Minuman Manis vs. Rokok: Mana yang Lebih Berbahaya?
Dalam beberapa waktu terakhir, risiko kesehatan dari konsumsi minuman manis semakin mendapatkan perhatian, terutama karena hubungannya dengan penyakit serius seperti diabetes dan gagal ginjal. Isu ini sering dibandingkan dengan bahaya rokok, yang juga dikenal luas sebagai ancaman kesehatan. Namun, bagaimana sebenarnya perbandingan dampak kedua kebiasaan ini terhadap kesehatan?
Dampak Kesehatan dari Minuman Manis dan Rokok
Baik minuman manis maupun merokok dapat menimbulkan risiko kesehatan yang signifikan. Namun, data menunjukkan bahwa konsumsi berlebihan minuman manis, yang tinggi gula, dapat berdampak lebih buruk karena meningkatkan risiko diabetes melitus, penyakit kronis yang menjadi penyebab kematian tinggi di Indonesia.
Menurut International Diabetes Federation (IDF), jumlah penderita diabetes di Indonesia meningkat pesat dalam dekade terakhir. Diperkirakan, jumlah penderita diabetes akan mencapai 28,57 juta pada tahun 2045, meningkat 47% dari 19,47 juta pada 2021, sebagaimana dilaporkan oleh Universitas Gadjah Mada (UGM). Secara global, studi terbaru memperkirakan gula berkontribusi pada 35 juta kematian setiap tahun.
Sebaliknya, menurut data dari Badan Kesehatan Dunia (WHO) pada 2020, sekitar 225.700 orang di Indonesia meninggal dunia akibat merokok atau penyakit terkait tembakau. Rokok diketahui berkaitan dengan berbagai penyakit serius seperti penyakit paru-paru, penyakit paru obstruktif kronik, dan penyakit jantung.
Bahaya Minuman Manis
Profesor Nutrisi dari University of North Carolina, Shu Wen Ng, dan Profesor Nutrisi di UNC Gillings School of Global Public Health, Barry M. Popkin, menjelaskan bahwa banyak minuman manis tidak memberikan manfaat nutrisi. Sebagian besar minuman ini, termasuk soda, minuman buah, dan minuman energi, mengandung gula yang diserap lebih cepat daripada kapasitas hati untuk memprosesnya. Akibatnya, gula yang berlebihan disimpan di hati sebagai lemak atau glikogen, meningkatkan risiko penyakit hati berlemak, diabetes, dan penyakit kronis lainnya.

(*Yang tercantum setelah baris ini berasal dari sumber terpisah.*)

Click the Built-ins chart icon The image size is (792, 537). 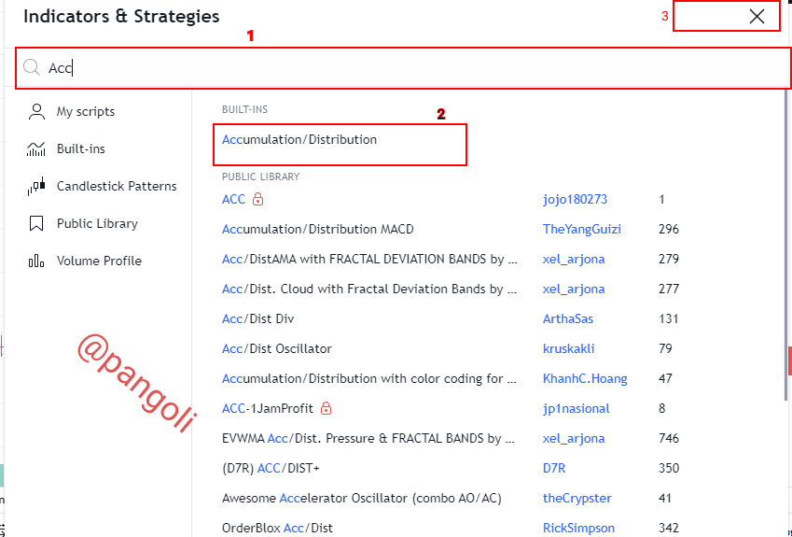click(x=36, y=148)
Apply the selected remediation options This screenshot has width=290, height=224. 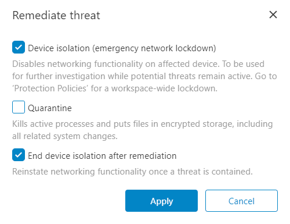point(161,201)
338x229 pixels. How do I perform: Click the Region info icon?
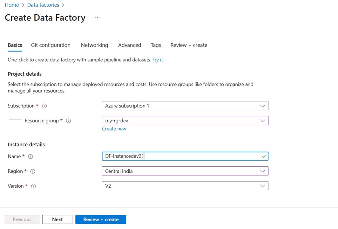[32, 171]
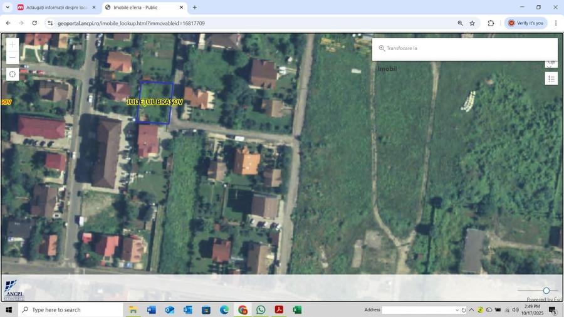Launch Excel from the taskbar
The image size is (564, 317).
click(x=297, y=310)
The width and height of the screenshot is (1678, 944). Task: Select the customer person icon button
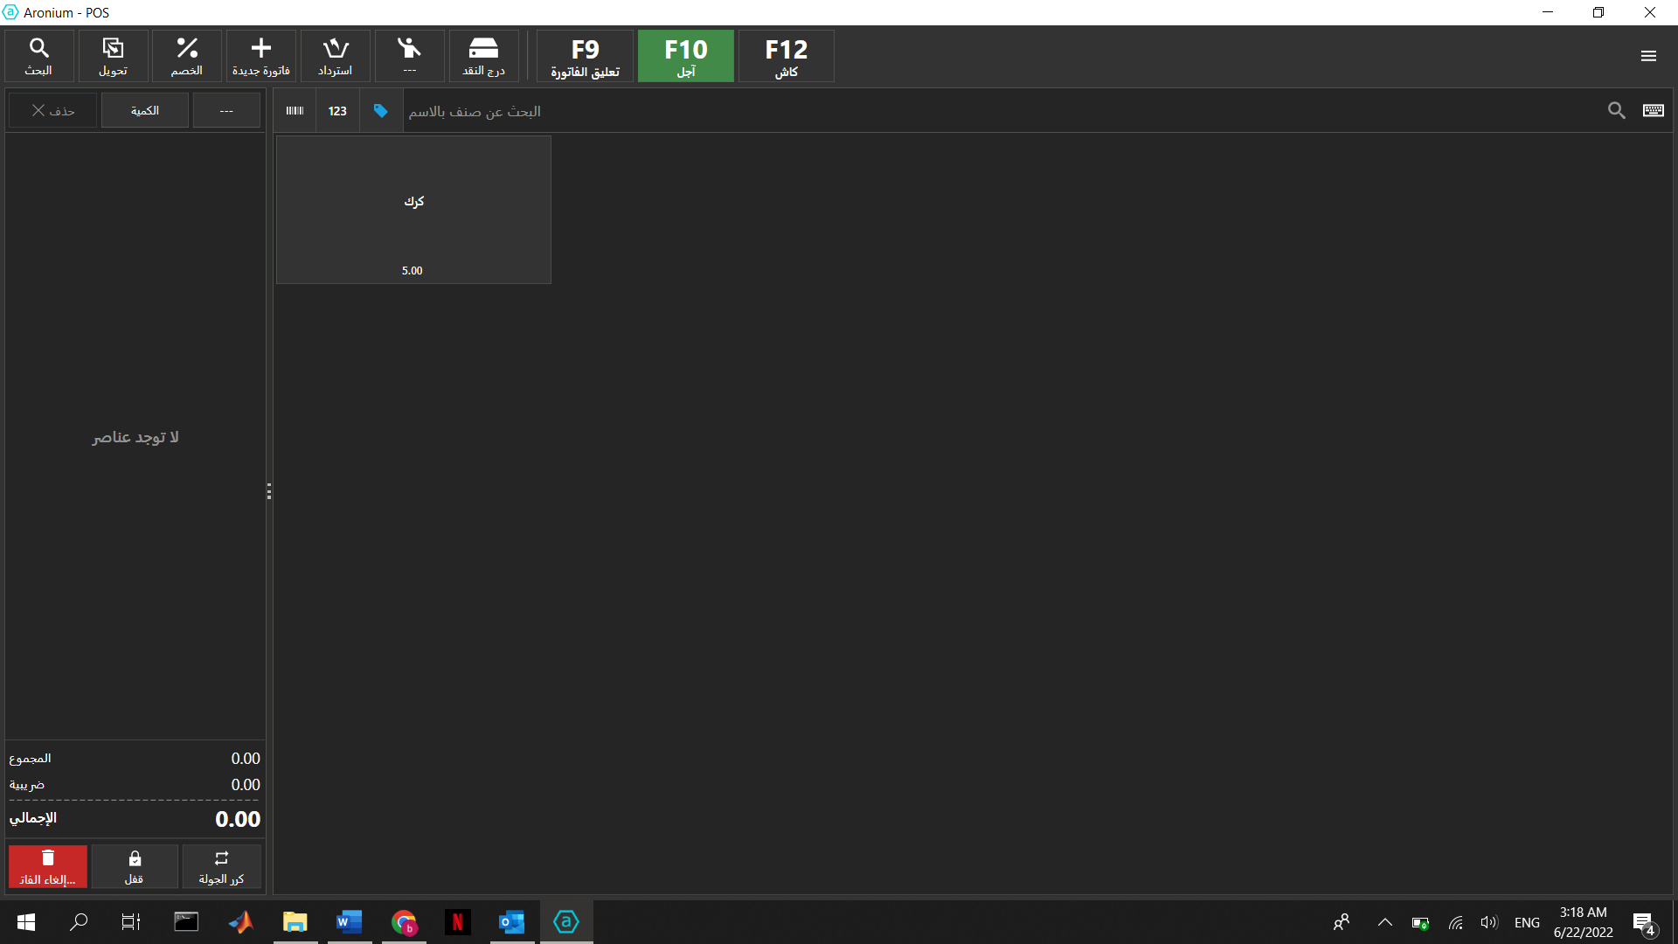click(409, 56)
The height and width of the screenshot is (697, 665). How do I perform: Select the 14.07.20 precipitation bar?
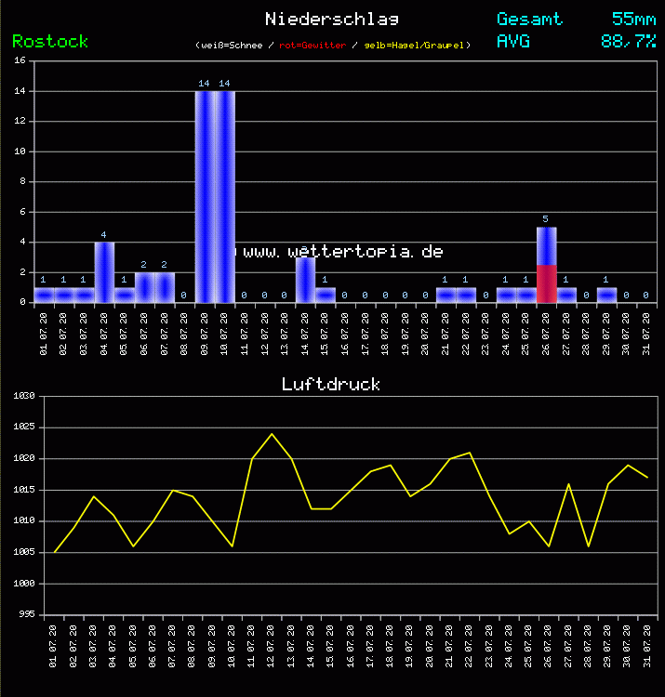point(305,279)
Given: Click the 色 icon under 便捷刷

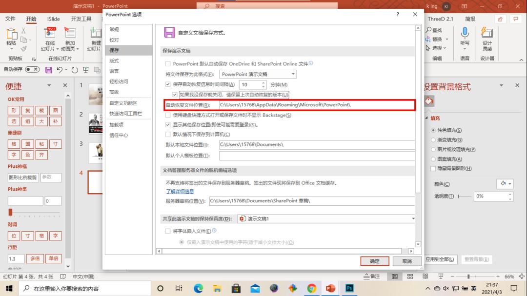Looking at the screenshot, I should 27,155.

Menurut mereka, asupan kalori dari minuman manis sering kali tidak diimbangi dengan pengurangan kalori dari makanan lain, sehingga total asupan kalori meningkat. Gula yang tinggi dapat menyebabkan obesitas, penyakit jantung, dan meningkatkan tekanan darah, hormon tidak seimbang, serta merusak hati. Efek buruk ini sering kali kurang disadari, terutama di negara berkembang di mana bahkan bayi diberikan minuman manis sebagai makanan tambahan.
Spesialis jantung terkenal asal Inggris, Dr. Aseem Malhotra, menyebut minuman manis sebagai “bom waktu kesehatan mini” yang seharusnya diberi label peringatan.
Pentingnya Kontrol Konsumsi Gula
Oleh karena itu, penting untuk membatasi konsumsi gula agar tidak berlebihan. Menurut Permenkes Nomor 30 Tahun 2013, konsumsi gula yang dianjurkan adalah 10% dari total energi harian, sekitar 50 gram atau 4 sendok makan per orang per hari.
Namun, banyak minuman kemasan mengandung gula mulai dari 10 hingga lebih dari 29 gram per porsi. Dokter spesialis gizi konsultan, Johanes Chandrawinata, menjelaskan bahwa 29 gram gula dalam minuman kemasan setara dengan 116 kalori, hampir sama dengan 100 gram nasi. Artinya, minum satu botol minuman manis dengan kandungan gula tinggi sama dengan mengonsumsi satu centong nasi dalam hal kalori, tetapi tidak memberikan rasa kenyang yang sama.
Baca juga : Survei: Indonesia Menjadi Negara Paling Rajin Bangun Pagi
Untuk mengatasi masalah ini, diperlukan kesadaran individu serta kebijakan pemerintah. Singapura, misalnya, menjadi negara pertama yang melarang iklan minuman manis. Pada 2023, Kementerian Kesehatan Singapura mengumumkan pelarangan iklan minuman tinggi gula mulai akhir tahun ini.
Dengan pemahaman yang lebih baik tentang dampak minuman manis dan rokok, diharapkan masyarakat dapat membuat pilihan yang lebih sehat dan mendukung kebijakan yang membantu mengurangi risiko kesehatan ini.